Last updated at: (Beijing Time) Thursday, September 19, 2002
US, Britain Begin Drafting New Resolution on Iraq at UN
The United States and Britain began drafting a new resolution on Iraq Wednesday aimed at authorizing the use of force should Baghdad fail to comply with U.N. Security Council resolutions, Western diplomats said.
The United States and Britain began drafting a new resolution on Iraq Wednesday aimed at authorizing the use of force should Baghdad fail to comply with U.N. Security Council resolutions, Western diplomats said.

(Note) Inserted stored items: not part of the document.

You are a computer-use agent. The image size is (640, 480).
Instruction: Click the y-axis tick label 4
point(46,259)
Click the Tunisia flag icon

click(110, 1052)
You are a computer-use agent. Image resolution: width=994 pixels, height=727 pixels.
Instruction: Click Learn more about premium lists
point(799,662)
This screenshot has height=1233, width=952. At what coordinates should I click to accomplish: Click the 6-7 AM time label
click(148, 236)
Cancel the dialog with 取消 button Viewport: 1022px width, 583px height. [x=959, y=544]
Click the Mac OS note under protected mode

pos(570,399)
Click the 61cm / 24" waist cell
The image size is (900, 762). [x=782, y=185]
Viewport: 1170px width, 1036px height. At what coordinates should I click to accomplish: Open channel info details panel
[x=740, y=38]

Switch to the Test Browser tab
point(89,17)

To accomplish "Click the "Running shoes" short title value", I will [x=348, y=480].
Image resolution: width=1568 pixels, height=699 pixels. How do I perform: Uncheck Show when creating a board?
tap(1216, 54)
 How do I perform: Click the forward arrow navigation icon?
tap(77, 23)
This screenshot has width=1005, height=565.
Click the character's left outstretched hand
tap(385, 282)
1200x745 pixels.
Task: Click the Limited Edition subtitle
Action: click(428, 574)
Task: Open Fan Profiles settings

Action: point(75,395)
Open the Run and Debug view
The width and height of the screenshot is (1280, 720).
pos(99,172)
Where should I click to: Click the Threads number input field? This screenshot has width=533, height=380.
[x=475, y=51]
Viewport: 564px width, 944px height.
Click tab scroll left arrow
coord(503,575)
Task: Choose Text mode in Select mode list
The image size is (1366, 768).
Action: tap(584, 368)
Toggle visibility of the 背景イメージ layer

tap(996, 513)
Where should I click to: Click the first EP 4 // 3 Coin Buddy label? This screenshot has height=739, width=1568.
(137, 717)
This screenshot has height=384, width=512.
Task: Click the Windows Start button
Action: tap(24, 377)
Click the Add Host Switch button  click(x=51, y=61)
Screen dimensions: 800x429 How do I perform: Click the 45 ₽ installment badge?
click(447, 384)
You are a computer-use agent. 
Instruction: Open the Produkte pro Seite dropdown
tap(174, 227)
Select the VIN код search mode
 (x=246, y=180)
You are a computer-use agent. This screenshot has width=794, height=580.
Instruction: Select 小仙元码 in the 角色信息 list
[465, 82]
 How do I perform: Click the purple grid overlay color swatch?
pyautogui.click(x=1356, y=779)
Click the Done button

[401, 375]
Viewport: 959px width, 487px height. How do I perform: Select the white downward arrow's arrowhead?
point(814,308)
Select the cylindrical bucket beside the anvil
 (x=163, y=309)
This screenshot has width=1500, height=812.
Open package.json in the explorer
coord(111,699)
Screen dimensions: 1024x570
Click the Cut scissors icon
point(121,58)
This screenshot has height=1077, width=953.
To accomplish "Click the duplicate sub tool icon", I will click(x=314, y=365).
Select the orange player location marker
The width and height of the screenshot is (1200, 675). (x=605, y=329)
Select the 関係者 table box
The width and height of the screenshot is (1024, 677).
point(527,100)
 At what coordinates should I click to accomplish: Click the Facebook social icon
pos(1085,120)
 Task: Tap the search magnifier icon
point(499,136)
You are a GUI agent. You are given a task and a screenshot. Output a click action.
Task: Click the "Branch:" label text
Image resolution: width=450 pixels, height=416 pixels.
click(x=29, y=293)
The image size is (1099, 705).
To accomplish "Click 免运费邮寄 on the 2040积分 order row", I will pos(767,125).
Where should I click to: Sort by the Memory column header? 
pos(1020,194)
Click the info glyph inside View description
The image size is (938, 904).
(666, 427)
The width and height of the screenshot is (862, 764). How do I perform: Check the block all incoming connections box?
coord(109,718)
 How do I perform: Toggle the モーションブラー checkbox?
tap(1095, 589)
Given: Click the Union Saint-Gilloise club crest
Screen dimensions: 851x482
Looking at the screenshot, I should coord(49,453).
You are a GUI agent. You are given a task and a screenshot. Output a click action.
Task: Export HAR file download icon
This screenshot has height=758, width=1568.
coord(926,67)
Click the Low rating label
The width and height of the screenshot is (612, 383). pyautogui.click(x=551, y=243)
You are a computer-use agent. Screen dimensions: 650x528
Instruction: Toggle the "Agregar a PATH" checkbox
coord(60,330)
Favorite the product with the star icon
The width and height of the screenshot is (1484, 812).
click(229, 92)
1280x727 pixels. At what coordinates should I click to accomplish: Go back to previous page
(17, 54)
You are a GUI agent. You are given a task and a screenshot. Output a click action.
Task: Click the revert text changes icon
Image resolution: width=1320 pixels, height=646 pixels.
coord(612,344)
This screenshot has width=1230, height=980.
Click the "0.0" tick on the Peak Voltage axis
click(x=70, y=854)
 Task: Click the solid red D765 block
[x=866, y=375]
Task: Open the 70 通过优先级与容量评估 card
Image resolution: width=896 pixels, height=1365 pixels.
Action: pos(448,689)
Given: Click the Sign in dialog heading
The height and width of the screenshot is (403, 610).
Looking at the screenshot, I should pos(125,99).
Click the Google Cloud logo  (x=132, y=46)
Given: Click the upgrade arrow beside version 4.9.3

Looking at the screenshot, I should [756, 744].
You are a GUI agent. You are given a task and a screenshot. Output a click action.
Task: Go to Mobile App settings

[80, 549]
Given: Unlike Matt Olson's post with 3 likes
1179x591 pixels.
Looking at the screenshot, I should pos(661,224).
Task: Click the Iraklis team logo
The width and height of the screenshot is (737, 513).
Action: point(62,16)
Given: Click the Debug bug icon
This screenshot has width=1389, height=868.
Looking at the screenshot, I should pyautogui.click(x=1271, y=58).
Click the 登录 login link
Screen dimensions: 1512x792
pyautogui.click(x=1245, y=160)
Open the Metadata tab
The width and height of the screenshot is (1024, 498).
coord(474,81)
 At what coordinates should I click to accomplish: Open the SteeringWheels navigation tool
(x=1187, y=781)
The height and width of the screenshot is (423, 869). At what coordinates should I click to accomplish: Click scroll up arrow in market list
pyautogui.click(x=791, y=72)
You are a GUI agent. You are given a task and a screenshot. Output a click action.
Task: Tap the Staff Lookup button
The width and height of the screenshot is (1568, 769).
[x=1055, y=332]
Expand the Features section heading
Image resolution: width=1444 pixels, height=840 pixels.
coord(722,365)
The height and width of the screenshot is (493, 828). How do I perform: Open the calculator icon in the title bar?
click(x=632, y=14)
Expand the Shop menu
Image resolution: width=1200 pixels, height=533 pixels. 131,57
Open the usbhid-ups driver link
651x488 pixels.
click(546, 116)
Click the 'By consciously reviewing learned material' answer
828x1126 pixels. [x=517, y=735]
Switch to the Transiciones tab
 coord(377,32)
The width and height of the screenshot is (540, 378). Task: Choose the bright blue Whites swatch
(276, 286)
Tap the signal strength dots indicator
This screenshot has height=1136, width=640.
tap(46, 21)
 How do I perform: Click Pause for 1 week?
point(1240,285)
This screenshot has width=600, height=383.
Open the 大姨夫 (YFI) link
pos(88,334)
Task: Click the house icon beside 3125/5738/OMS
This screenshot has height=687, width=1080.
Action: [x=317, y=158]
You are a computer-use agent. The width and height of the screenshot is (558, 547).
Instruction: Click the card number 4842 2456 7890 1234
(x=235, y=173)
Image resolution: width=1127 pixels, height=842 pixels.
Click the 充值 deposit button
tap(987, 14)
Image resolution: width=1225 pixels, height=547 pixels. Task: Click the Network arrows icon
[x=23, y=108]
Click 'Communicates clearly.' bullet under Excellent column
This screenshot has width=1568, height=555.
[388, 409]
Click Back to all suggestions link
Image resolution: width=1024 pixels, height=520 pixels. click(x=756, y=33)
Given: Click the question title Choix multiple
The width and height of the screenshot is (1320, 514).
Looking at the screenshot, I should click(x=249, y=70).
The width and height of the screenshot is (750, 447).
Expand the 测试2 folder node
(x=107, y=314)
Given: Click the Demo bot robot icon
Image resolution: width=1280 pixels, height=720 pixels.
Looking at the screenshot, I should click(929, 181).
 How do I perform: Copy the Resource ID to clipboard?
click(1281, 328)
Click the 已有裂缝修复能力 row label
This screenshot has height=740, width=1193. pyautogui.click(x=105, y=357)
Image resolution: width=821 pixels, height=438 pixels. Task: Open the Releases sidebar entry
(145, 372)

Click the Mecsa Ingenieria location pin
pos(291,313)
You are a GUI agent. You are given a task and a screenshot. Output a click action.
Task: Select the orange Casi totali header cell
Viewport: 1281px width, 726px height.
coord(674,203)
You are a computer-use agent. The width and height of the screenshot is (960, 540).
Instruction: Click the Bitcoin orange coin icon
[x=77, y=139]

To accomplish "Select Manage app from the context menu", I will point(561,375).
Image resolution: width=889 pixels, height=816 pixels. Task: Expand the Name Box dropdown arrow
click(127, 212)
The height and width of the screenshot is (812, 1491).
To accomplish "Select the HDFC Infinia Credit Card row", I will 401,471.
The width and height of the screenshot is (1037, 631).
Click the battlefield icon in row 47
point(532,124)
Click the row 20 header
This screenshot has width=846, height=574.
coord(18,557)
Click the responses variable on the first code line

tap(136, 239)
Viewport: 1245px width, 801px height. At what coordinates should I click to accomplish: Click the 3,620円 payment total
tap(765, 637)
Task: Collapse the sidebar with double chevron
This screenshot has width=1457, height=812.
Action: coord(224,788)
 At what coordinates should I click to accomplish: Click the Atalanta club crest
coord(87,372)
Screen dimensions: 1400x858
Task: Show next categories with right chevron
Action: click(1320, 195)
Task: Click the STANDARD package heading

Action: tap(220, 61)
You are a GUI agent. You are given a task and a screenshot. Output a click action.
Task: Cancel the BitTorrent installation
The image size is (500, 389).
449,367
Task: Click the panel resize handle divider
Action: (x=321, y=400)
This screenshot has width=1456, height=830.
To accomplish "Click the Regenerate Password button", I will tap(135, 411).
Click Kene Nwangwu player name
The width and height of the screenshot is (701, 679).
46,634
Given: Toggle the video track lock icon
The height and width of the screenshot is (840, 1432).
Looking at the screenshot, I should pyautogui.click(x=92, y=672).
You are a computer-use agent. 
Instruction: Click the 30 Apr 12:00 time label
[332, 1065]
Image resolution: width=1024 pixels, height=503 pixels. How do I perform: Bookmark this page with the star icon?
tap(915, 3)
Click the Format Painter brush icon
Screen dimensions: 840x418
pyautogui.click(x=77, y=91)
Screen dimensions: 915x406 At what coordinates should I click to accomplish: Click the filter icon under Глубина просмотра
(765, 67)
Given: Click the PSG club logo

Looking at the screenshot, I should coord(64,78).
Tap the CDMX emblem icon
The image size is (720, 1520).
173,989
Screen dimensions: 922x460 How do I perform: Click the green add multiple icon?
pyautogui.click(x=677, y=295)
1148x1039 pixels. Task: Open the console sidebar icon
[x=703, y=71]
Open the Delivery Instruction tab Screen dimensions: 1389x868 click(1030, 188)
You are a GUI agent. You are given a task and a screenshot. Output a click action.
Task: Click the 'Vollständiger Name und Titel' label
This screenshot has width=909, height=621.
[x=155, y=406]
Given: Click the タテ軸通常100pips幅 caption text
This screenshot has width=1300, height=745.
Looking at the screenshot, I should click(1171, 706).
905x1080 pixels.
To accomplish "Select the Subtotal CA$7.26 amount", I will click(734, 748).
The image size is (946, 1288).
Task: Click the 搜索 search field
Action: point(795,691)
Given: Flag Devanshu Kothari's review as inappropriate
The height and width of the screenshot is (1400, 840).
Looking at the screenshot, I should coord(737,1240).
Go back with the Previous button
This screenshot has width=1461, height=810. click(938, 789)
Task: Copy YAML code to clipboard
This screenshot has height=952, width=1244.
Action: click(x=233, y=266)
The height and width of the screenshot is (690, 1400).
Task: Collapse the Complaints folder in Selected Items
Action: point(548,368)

The draft may be ready by next week and then circulated to the three other permanent members of the Security Council--France, Russia and China--one of the diplomats, who spoke on condition of anonymity, told The Associated Press.
Iraq's surprise announcement this week that it would accept the return of international weapons inspectors nearly four years after they left has divided the council, with the United States stepping up preparations for war even as weapons inspectors planned their return to Baghdad.
But Russia, France and Arab nations oppose the U.S. demands for a new resolution.
In Washington, Defense Secretary Donald H. Rumsfeld told Congress that it should authorize the use of military force against Iraq before the Security Council makes a move.
President Bush, also speaking Wednesday, said Iraq would not "fool anybody" with its about-face and predicted the United Nations would rally behind the United States despite Iraq's "ploy." His administration disclosed plans for moving B-2 bombers closer to Baghdad, preparing for possible war to remove President Saddam Hussein.
But at the United Nations, key players moved ahead with plans for the inspectors' return. U.N. Secretary-General Kofi Annan was to meet later Wednesday with Iraqi Foreign Minister Naji Sabri.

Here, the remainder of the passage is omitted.